The purpose of the settlement was to establish a number of French royalist families who had settled at Gallipolis in southeastern Ohio, but had become dissatisfied there. Pierre de Hault de Lassus de Luzière (grandfather of Ceran St. Vrain), belonging to a rich landed aristocracy in Hainault in Flanders, was appointed the first civil and military commandant when he arrived there in August, 1793. The village was originally known as the "Village des Petites Cotes" (French: village of little hills or slopes), because of the bluffs rolled back from the river rather than rising abruptly from it. Later the English form of Nouvelle Bourbon, New Bourbon, was used.

New Bourbon also became home to French nobility who had fled France following the French Revolution. Among the distinguished residents was Jean Rene Guiho, lord of Klegand, a native of Nantes, Brittany. He was invited by Chevalier de Luzière to take up his residence in the village, and was given a grant of 500 arpents on the Saline river.

The colony of Upper Louisiana on the west bank of the Mississippi River was divided into two districts: the Ste. Genevieve District and New Bourbon District, with each headed by its own commandant. The village of New Bourbon served as the seat of the New Bourbon District.

In 1793 François Vallé erected a mill on the creek now called Dodge’s Creek.

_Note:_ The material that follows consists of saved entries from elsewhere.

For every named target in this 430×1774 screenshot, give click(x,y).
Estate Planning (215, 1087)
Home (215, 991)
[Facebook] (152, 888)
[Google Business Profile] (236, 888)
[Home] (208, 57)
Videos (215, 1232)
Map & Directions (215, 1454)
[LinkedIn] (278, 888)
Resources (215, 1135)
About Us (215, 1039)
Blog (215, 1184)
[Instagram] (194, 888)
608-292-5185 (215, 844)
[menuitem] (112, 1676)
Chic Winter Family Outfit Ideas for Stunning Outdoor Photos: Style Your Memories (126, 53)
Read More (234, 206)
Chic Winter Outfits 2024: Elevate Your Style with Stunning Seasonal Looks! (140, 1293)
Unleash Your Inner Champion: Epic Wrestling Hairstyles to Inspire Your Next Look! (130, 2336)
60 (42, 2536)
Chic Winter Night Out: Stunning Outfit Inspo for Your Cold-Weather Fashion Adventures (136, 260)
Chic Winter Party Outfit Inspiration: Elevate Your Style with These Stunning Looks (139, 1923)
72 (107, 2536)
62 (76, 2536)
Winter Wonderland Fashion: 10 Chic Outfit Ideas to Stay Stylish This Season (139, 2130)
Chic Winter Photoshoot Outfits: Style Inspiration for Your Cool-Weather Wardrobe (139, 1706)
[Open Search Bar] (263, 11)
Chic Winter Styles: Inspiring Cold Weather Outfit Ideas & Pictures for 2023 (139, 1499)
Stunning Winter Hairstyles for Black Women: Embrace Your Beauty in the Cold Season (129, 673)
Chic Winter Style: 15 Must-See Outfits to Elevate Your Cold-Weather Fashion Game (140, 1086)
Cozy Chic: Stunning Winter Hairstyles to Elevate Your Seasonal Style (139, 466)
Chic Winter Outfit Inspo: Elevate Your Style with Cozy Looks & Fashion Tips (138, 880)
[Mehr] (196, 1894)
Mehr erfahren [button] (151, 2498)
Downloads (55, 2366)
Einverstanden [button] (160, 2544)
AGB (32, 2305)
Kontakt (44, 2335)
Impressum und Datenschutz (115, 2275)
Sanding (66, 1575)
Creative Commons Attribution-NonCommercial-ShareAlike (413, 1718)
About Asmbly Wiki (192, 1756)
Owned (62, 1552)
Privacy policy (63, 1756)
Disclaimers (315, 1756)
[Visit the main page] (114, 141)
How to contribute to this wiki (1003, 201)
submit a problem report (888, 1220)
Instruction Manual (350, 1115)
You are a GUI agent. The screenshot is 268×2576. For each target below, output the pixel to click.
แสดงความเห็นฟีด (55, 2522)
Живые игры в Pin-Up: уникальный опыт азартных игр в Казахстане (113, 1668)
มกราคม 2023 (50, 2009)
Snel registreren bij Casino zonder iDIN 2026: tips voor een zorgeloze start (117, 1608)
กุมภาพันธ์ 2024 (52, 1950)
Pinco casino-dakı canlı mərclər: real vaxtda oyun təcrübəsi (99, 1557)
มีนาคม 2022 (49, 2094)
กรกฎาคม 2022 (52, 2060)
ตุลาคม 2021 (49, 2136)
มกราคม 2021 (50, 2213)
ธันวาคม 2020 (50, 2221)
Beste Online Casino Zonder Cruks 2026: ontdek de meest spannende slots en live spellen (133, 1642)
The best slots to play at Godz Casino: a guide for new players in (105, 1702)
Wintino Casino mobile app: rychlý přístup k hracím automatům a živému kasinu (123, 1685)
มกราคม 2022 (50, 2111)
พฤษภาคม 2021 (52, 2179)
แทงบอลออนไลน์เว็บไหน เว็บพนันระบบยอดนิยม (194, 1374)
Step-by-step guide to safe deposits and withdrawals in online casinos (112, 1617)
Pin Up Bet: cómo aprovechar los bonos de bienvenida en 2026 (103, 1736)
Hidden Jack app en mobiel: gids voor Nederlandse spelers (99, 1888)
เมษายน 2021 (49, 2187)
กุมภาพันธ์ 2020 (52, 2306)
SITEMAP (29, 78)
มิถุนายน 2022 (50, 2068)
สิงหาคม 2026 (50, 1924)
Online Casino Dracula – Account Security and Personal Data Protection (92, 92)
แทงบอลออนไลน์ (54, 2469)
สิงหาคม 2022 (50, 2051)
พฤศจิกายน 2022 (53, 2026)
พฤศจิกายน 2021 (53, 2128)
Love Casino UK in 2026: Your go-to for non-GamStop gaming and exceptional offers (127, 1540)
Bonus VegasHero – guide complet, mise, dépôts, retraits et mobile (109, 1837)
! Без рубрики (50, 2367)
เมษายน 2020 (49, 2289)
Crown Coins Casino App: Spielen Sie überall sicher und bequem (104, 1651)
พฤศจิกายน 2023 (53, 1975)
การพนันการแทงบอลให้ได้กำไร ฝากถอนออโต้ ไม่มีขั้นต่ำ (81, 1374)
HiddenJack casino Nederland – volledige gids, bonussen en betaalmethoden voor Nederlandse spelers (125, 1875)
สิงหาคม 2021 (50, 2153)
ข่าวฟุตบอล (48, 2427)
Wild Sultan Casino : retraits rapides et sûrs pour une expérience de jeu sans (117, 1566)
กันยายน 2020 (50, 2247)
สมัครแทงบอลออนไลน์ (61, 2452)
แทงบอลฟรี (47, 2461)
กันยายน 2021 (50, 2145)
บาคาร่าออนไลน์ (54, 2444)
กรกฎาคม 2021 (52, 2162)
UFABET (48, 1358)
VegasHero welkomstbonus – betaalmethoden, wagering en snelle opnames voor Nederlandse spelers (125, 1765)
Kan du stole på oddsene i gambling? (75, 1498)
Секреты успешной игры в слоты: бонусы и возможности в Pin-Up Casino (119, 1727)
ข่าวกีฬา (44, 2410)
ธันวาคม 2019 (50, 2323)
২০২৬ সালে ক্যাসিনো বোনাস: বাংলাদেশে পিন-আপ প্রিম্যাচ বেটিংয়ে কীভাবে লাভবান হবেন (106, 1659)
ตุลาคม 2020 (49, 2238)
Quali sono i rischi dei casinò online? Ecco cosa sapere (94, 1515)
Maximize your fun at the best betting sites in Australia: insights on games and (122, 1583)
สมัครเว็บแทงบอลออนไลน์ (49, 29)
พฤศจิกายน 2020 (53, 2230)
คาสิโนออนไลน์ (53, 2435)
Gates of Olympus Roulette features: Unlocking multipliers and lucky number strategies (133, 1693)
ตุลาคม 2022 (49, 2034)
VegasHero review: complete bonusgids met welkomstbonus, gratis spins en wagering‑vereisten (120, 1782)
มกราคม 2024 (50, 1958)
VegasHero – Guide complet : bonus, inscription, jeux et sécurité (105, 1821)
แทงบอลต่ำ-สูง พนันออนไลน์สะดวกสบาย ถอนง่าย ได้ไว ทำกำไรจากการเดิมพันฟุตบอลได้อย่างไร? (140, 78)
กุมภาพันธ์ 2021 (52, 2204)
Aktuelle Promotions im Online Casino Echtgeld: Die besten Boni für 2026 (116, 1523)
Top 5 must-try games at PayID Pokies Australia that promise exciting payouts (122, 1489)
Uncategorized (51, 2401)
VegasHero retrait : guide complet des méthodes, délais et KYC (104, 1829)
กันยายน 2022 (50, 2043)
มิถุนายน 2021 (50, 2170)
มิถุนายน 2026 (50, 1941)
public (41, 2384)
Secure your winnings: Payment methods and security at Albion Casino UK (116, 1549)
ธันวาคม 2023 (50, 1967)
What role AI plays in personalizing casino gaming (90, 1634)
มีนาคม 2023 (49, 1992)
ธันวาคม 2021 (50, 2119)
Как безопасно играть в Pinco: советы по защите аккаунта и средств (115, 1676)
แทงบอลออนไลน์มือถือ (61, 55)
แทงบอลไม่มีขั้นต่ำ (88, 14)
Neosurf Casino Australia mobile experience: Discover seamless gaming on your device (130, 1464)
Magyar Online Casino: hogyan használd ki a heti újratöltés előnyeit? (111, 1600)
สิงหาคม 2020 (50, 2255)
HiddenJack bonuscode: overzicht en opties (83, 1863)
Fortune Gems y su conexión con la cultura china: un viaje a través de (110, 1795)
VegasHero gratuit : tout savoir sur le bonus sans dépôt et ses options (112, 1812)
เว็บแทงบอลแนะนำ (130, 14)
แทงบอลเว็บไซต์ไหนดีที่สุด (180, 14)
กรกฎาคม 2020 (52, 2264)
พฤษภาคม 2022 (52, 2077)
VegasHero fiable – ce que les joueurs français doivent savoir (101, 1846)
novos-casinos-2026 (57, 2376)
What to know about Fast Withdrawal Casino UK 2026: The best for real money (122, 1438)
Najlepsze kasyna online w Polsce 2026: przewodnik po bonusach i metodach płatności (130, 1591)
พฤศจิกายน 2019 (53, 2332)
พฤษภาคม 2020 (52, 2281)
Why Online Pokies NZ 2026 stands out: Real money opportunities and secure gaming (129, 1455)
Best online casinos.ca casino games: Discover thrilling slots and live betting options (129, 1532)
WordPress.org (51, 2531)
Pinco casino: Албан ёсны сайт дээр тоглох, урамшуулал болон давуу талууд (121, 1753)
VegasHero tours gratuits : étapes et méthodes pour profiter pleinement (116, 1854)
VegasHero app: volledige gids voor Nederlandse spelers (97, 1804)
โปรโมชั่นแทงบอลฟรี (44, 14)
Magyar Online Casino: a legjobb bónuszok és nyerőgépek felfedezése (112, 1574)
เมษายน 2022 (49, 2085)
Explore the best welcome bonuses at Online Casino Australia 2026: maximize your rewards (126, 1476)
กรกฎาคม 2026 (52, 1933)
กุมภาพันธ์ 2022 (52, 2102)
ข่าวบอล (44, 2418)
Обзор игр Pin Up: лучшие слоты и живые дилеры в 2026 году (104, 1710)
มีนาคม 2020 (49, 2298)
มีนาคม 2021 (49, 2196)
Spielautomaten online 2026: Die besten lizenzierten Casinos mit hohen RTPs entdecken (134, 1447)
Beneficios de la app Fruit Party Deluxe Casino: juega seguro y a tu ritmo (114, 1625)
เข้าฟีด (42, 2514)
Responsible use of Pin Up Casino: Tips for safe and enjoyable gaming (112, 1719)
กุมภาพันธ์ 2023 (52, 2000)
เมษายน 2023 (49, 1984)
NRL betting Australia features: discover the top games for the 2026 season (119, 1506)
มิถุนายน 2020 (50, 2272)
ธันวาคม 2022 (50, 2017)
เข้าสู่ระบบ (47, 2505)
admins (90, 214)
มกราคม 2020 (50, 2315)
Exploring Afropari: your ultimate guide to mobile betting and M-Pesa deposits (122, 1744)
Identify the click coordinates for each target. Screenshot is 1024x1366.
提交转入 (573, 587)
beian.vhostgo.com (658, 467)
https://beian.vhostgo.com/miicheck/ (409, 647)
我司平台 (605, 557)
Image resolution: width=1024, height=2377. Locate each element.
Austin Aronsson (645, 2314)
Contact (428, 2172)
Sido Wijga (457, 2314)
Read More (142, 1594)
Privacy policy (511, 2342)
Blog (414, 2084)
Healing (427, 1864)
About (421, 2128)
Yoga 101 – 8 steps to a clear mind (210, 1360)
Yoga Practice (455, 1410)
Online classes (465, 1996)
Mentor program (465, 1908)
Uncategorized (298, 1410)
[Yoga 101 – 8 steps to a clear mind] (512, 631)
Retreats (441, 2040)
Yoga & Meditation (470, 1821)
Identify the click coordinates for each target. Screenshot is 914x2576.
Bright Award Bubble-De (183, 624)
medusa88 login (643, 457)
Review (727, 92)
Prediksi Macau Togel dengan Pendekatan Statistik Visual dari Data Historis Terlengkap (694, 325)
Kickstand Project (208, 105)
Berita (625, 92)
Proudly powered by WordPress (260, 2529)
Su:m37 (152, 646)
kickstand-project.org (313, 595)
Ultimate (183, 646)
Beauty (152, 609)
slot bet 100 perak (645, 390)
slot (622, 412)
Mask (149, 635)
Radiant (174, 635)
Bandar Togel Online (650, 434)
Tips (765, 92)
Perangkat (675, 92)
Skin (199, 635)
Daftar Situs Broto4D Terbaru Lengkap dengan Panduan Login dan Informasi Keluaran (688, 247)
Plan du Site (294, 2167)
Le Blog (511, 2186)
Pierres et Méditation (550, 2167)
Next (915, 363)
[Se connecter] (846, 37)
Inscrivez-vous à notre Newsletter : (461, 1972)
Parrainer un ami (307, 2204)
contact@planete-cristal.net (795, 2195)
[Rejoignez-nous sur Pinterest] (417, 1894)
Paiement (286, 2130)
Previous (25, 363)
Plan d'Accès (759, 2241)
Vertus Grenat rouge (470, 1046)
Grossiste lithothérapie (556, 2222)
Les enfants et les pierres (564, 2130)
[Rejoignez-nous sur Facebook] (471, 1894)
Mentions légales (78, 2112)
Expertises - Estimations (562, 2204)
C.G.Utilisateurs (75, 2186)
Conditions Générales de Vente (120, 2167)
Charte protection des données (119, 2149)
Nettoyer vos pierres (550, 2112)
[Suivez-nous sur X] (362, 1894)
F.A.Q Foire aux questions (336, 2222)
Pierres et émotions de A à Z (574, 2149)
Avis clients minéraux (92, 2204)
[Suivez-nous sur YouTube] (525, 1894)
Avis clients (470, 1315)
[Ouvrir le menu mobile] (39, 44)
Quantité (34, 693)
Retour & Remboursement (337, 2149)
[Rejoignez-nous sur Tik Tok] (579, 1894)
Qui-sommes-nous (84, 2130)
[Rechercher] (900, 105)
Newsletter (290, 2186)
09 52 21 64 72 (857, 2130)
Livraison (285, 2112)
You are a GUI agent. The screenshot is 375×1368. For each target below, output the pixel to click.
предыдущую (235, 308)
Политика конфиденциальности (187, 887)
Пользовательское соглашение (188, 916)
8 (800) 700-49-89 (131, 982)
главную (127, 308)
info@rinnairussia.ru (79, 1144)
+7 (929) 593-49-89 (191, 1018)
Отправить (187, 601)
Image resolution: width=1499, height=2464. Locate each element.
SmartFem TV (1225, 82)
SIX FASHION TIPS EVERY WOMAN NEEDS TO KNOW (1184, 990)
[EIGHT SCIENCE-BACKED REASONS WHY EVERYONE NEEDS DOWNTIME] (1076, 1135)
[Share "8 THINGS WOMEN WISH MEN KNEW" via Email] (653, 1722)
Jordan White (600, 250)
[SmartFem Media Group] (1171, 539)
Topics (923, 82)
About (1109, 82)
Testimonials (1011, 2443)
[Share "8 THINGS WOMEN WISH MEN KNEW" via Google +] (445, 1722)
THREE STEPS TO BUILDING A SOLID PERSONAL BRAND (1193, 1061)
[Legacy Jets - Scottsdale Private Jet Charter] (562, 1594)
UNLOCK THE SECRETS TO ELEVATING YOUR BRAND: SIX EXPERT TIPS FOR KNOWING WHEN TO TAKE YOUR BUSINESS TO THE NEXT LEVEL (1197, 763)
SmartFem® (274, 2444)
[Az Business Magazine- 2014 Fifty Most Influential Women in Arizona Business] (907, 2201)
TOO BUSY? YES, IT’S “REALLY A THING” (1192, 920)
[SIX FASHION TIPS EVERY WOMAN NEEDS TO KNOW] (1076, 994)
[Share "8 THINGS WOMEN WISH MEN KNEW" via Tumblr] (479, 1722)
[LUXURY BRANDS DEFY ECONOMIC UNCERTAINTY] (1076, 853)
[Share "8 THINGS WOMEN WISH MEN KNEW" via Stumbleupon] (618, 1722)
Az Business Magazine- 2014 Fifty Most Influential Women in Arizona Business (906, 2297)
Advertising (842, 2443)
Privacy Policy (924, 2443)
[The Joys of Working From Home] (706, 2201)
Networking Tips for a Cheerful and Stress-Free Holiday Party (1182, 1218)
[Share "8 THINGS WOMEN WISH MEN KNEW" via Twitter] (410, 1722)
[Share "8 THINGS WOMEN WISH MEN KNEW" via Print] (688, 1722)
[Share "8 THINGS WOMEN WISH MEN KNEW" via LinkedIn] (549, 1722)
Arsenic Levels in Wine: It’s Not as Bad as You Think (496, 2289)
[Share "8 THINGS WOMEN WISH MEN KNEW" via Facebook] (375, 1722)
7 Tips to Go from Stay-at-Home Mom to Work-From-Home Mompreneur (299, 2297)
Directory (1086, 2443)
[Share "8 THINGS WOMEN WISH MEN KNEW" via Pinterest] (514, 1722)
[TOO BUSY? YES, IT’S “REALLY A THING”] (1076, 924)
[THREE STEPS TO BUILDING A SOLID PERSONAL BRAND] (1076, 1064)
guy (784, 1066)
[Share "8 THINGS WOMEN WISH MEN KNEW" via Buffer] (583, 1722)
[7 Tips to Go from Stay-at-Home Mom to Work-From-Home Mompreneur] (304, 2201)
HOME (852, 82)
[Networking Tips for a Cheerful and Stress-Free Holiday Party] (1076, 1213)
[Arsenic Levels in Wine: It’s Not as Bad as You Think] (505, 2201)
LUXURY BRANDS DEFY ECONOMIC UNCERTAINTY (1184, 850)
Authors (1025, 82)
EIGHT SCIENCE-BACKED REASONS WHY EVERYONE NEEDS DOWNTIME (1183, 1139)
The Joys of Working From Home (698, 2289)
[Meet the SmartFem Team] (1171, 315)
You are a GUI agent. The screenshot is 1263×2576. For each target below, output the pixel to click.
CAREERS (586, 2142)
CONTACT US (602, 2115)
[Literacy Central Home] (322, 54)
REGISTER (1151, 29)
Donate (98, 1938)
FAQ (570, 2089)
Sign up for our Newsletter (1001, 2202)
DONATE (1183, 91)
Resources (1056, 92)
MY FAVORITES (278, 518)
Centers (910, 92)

Today little remains of the community that once played such an important role in the French colony of Upper Louisiana.

==Layout==

New Bourbon was a planned tripartite (three-part) French village, divided into three sections, with the village at the core of the settlement containing square lots called a terrain or an emplacement which typically contained a residence, a household garden, a small orchard and barnyard animals, a barn (grange) for grain, a cabin (cabane) or shed (appenti) for corn, and perhaps a slave cabin and a horse and cow milking stable. This lot would usually be closed off with a stone or wooden fence. At the core of the village was a Catholic church and an open public space place for assembly. The village would have been surrounded by a commons referred to as a parc or parque, common fields referred to as champs or terres cultivées, and the royal domains or domaine royale beyond these areas. The commons (parc) served as a multi-use piece of land, and would be used to provide herbage for cattle, wood for fuel and fencing, and berries and fruit. The common fields were divided into long, narrow strips champs en long (long lots) which were a few arpents wide and roughly 40 arpents long, and were used to raise wheat, corn and oats. After the harvest, these champs would be used to graze cattle and horses, with their manure acting as a means to fertilize the fields. The royal domains functioned as a commons for general use as the inhabitants deemed fit.

== Population ==

New Bourbon had a population of 270 in the year 1800, but the population began to shrink shortly afterwards, with 210 residents in 1804, roughly 100 inhabitants in 1807, and only around 40 being recorded in the years between 1815 and 1830.

== Geography ==

New Bourbon is located approximately 2.5 miles south of Ste. Genevieve on the bluffs overlooking the Le Grand Champ bottomlands along the Mississippi River, and is located within Ste. Genevieve Township.